WORK INSTRUCTIONS | Copy out every one of the following rows word for word, with nothing changed.
------------------------------
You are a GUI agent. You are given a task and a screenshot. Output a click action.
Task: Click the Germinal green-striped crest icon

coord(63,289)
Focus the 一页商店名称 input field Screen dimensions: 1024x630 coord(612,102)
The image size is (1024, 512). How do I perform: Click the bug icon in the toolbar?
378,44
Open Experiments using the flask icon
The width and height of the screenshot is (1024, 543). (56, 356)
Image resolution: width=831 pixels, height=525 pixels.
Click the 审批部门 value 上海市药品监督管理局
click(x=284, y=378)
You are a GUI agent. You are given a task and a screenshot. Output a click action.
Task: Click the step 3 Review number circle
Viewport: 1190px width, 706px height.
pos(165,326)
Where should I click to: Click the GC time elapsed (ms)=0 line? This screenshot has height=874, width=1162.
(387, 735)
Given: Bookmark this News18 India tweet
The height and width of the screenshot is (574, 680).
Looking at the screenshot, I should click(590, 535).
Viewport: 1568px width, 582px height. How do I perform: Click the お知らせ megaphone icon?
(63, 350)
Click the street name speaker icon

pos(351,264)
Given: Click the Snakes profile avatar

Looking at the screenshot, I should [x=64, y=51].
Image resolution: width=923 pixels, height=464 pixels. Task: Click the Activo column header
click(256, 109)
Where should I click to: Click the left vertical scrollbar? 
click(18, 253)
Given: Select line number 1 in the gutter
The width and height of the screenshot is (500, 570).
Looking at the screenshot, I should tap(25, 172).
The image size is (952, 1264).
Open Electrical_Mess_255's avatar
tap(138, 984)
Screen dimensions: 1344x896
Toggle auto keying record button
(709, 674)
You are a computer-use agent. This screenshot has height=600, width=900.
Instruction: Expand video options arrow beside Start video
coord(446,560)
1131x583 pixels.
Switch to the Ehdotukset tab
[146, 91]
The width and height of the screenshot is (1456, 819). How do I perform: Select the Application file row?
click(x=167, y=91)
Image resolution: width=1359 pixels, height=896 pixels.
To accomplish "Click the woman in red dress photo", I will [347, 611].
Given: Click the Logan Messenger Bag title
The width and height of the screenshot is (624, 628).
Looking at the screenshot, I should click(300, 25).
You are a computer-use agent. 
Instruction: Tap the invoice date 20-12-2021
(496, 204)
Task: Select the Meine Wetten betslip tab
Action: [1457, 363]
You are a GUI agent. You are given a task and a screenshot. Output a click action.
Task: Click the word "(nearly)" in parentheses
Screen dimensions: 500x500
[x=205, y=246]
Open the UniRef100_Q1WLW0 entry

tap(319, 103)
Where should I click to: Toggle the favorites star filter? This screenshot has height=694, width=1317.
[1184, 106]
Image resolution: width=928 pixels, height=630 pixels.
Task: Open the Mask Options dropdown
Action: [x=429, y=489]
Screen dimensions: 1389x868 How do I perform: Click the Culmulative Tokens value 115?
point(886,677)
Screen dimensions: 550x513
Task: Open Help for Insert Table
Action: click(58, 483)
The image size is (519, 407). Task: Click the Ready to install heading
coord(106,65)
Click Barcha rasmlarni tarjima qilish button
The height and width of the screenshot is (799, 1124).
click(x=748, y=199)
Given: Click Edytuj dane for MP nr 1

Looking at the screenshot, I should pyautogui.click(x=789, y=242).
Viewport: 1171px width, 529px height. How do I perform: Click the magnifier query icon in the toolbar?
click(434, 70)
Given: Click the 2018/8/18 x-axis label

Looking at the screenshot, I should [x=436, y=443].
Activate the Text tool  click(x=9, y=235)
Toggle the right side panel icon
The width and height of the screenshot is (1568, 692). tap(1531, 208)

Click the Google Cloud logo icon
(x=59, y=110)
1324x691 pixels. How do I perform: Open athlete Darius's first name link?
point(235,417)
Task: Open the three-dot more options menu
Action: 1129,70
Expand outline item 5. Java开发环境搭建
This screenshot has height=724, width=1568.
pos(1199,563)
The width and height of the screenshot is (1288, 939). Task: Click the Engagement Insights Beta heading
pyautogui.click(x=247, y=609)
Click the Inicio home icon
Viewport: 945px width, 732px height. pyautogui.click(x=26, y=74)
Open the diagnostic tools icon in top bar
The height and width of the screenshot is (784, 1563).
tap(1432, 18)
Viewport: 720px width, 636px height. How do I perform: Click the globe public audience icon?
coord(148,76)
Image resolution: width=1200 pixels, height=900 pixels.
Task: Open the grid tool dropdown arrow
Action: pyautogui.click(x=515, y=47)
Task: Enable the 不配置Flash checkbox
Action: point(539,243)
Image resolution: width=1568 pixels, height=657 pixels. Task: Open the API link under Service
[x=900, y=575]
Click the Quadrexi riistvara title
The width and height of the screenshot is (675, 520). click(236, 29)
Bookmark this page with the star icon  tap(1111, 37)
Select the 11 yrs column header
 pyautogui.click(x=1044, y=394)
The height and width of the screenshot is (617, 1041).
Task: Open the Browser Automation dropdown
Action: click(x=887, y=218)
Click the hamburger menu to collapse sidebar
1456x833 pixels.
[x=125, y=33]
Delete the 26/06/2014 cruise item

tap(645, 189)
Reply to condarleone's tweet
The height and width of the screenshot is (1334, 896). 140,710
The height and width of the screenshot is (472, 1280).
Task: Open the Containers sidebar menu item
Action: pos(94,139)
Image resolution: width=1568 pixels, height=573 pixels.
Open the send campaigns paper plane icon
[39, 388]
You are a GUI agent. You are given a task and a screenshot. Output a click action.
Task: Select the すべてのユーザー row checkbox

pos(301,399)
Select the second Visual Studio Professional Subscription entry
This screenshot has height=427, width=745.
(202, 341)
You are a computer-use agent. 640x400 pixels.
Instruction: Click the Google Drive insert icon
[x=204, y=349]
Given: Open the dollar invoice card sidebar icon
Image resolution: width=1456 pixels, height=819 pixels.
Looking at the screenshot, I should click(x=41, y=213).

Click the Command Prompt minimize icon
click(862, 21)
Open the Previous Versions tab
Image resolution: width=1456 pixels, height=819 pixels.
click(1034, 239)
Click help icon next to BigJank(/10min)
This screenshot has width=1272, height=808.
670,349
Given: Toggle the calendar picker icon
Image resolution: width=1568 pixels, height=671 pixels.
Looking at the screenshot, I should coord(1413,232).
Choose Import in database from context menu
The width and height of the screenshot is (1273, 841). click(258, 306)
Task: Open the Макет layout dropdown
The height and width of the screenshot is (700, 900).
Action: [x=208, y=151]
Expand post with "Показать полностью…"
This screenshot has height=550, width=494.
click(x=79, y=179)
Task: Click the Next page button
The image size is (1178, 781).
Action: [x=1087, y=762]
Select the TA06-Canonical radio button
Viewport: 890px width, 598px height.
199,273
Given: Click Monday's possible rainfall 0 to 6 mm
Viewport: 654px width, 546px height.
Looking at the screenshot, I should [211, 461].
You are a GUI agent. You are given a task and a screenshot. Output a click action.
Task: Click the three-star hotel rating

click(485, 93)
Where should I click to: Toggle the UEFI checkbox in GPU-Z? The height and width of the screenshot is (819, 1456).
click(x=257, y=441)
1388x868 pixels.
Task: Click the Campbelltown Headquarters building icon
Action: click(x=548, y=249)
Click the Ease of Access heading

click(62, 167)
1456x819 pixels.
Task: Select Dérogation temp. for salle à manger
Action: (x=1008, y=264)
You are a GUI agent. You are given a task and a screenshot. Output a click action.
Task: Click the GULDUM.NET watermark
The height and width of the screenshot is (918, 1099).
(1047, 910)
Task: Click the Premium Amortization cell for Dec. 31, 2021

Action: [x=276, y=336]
------------------------------
WRITTEN SOLUTION |
You are a GUI agent. You are given a task and a screenshot. Output a click action.
Task: Click the Germinal green-striped crest icon

coord(63,289)
Focus the 一页商店名称 input field Screen dimensions: 1024x630 coord(612,102)
The image size is (1024, 512). How do I perform: Click the bug icon in the toolbar?
378,44
Open Experiments using the flask icon
The width and height of the screenshot is (1024, 543). (56, 356)
Image resolution: width=831 pixels, height=525 pixels.
Click the 审批部门 value 上海市药品监督管理局
click(x=284, y=378)
You are a GUI agent. You are given a task and a screenshot. Output a click action.
Task: Click the step 3 Review number circle
Viewport: 1190px width, 706px height.
pos(165,326)
Where should I click to: Click the GC time elapsed (ms)=0 line? This screenshot has height=874, width=1162.
(387, 735)
Given: Bookmark this News18 India tweet
The height and width of the screenshot is (574, 680).
Looking at the screenshot, I should click(590, 535).
Viewport: 1568px width, 582px height. How do I perform: Click the お知らせ megaphone icon?
(63, 350)
Click the street name speaker icon

pos(351,264)
Given: Click the Snakes profile avatar

Looking at the screenshot, I should [x=64, y=51].
Image resolution: width=923 pixels, height=464 pixels. Task: Click the Activo column header
click(256, 109)
Where should I click to: Click the left vertical scrollbar? 
click(18, 253)
Given: Select line number 1 in the gutter
The width and height of the screenshot is (500, 570).
Looking at the screenshot, I should tap(25, 172).
The image size is (952, 1264).
Open Electrical_Mess_255's avatar
tap(138, 984)
Screen dimensions: 1344x896
Toggle auto keying record button
(709, 674)
You are a computer-use agent. This screenshot has height=600, width=900.
Instruction: Expand video options arrow beside Start video
coord(446,560)
1131x583 pixels.
Switch to the Ehdotukset tab
[146, 91]
The width and height of the screenshot is (1456, 819). How do I perform: Select the Application file row?
click(x=167, y=91)
Image resolution: width=1359 pixels, height=896 pixels.
To accomplish "Click the woman in red dress photo", I will [347, 611].
Given: Click the Logan Messenger Bag title
The width and height of the screenshot is (624, 628).
Looking at the screenshot, I should click(300, 25).
You are a computer-use agent. 
Instruction: Tap the invoice date 20-12-2021
(496, 204)
Task: Select the Meine Wetten betslip tab
Action: [1457, 363]
You are a GUI agent. You are given a task and a screenshot. Output a click action.
Task: Click the word "(nearly)" in parentheses
Screen dimensions: 500x500
[x=205, y=246]
Open the UniRef100_Q1WLW0 entry

tap(319, 103)
Where should I click to: Toggle the favorites star filter? This screenshot has height=694, width=1317.
[1184, 106]
Image resolution: width=928 pixels, height=630 pixels.
Task: Open the Mask Options dropdown
Action: [x=429, y=489]
Screen dimensions: 1389x868 How do I perform: Click the Culmulative Tokens value 115?
point(886,677)
Screen dimensions: 550x513
Task: Open Help for Insert Table
Action: click(58, 483)
The image size is (519, 407). Task: Click the Ready to install heading
coord(106,65)
Click Barcha rasmlarni tarjima qilish button
The height and width of the screenshot is (799, 1124).
click(x=748, y=199)
Given: Click Edytuj dane for MP nr 1

Looking at the screenshot, I should pyautogui.click(x=789, y=242).
Viewport: 1171px width, 529px height. How do I perform: Click the magnifier query icon in the toolbar?
click(434, 70)
Given: Click the 2018/8/18 x-axis label

Looking at the screenshot, I should [x=436, y=443].
Activate the Text tool  click(x=9, y=235)
Toggle the right side panel icon
The width and height of the screenshot is (1568, 692). tap(1531, 208)

Click the Google Cloud logo icon
(x=59, y=110)
1324x691 pixels. How do I perform: Open athlete Darius's first name link?
point(235,417)
Task: Open the three-dot more options menu
Action: 1129,70
Expand outline item 5. Java开发环境搭建
This screenshot has height=724, width=1568.
pos(1199,563)
The width and height of the screenshot is (1288, 939). Task: Click the Engagement Insights Beta heading
pyautogui.click(x=247, y=609)
Click the Inicio home icon
Viewport: 945px width, 732px height. pyautogui.click(x=26, y=74)
Open the diagnostic tools icon in top bar
The height and width of the screenshot is (784, 1563).
tap(1432, 18)
Viewport: 720px width, 636px height. How do I perform: Click the globe public audience icon?
coord(148,76)
Image resolution: width=1200 pixels, height=900 pixels.
Task: Open the grid tool dropdown arrow
Action: pyautogui.click(x=515, y=47)
Task: Enable the 不配置Flash checkbox
Action: point(539,243)
Image resolution: width=1568 pixels, height=657 pixels. Task: Open the API link under Service
[x=900, y=575]
Click the Quadrexi riistvara title
The width and height of the screenshot is (675, 520). click(236, 29)
Bookmark this page with the star icon  tap(1111, 37)
Select the 11 yrs column header
 pyautogui.click(x=1044, y=394)
The height and width of the screenshot is (617, 1041).
Task: Open the Browser Automation dropdown
Action: click(x=887, y=218)
Click the hamburger menu to collapse sidebar
1456x833 pixels.
[x=125, y=33]
Delete the 26/06/2014 cruise item

tap(645, 189)
Reply to condarleone's tweet
The height and width of the screenshot is (1334, 896). 140,710
The height and width of the screenshot is (472, 1280).
Task: Open the Containers sidebar menu item
Action: pos(94,139)
Image resolution: width=1568 pixels, height=573 pixels.
Open the send campaigns paper plane icon
[39, 388]
You are a GUI agent. You are given a task and a screenshot. Output a click action.
Task: Select the すべてのユーザー row checkbox

pos(301,399)
Select the second Visual Studio Professional Subscription entry
This screenshot has height=427, width=745.
(202, 341)
You are a computer-use agent. 640x400 pixels.
Instruction: Click the Google Drive insert icon
[x=204, y=349]
Given: Open the dollar invoice card sidebar icon
Image resolution: width=1456 pixels, height=819 pixels.
Looking at the screenshot, I should click(x=41, y=213).

Click the Command Prompt minimize icon
click(862, 21)
Open the Previous Versions tab
Image resolution: width=1456 pixels, height=819 pixels.
click(1034, 239)
Click help icon next to BigJank(/10min)
This screenshot has width=1272, height=808.
670,349
Given: Toggle the calendar picker icon
Image resolution: width=1568 pixels, height=671 pixels.
Looking at the screenshot, I should coord(1413,232).
Choose Import in database from context menu
The width and height of the screenshot is (1273, 841). click(258, 306)
Task: Open the Макет layout dropdown
The height and width of the screenshot is (700, 900).
Action: [x=208, y=151]
Expand post with "Показать полностью…"
This screenshot has height=550, width=494.
click(x=79, y=179)
Task: Click the Next page button
The image size is (1178, 781).
Action: [x=1087, y=762]
Select the TA06-Canonical radio button
Viewport: 890px width, 598px height.
199,273
Given: Click Monday's possible rainfall 0 to 6 mm
Viewport: 654px width, 546px height.
Looking at the screenshot, I should [211, 461].
You are a GUI agent. You are given a task and a screenshot. Output a click action.
Task: Click the three-star hotel rating

click(485, 93)
Where should I click to: Toggle the UEFI checkbox in GPU-Z? The height and width of the screenshot is (819, 1456).
click(x=257, y=441)
1388x868 pixels.
Task: Click the Campbelltown Headquarters building icon
Action: click(x=548, y=249)
Click the Ease of Access heading

click(62, 167)
1456x819 pixels.
Task: Select Dérogation temp. for salle à manger
Action: (x=1008, y=264)
You are a GUI agent. You are given a task and a screenshot. Output a click action.
Task: Click the GULDUM.NET watermark
The height and width of the screenshot is (918, 1099).
(1047, 910)
Task: Click the Premium Amortization cell for Dec. 31, 2021

Action: [x=276, y=336]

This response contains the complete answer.